## REQUIRED ACTION
Your copy should hold every record verbatim and none of the pictures.

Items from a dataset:
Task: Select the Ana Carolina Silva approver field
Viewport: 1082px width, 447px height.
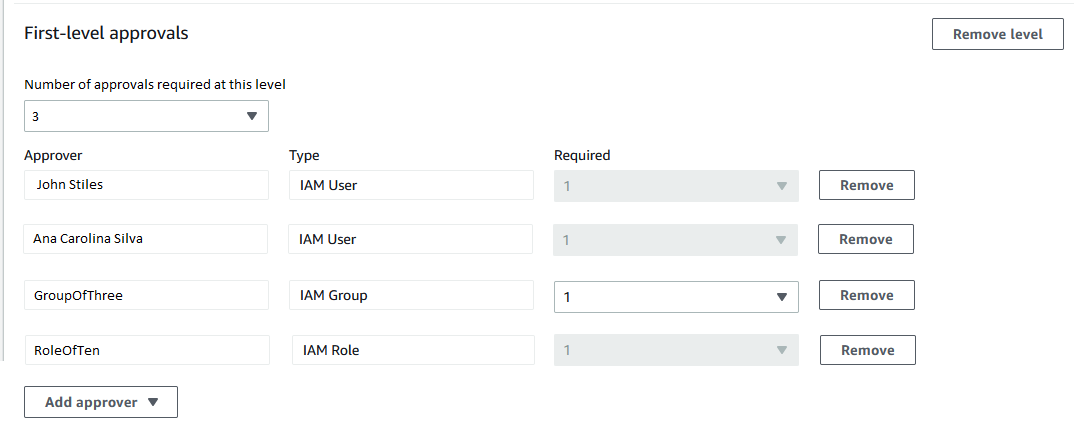Action: point(145,239)
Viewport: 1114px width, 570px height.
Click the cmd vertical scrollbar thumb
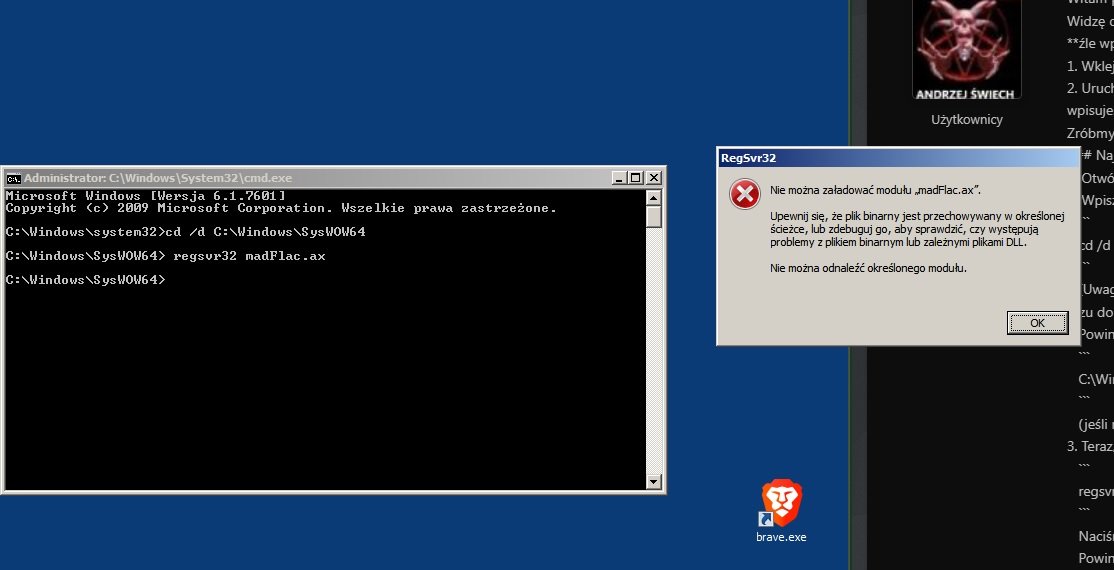pos(654,216)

## RESULT FOR THIS EXERCISE
Task: Select the Ana Carolina Silva approver field
Viewport: 1082px width, 447px height.
Action: point(145,239)
Viewport: 1114px width, 570px height.
Click the cmd vertical scrollbar thumb
pos(654,216)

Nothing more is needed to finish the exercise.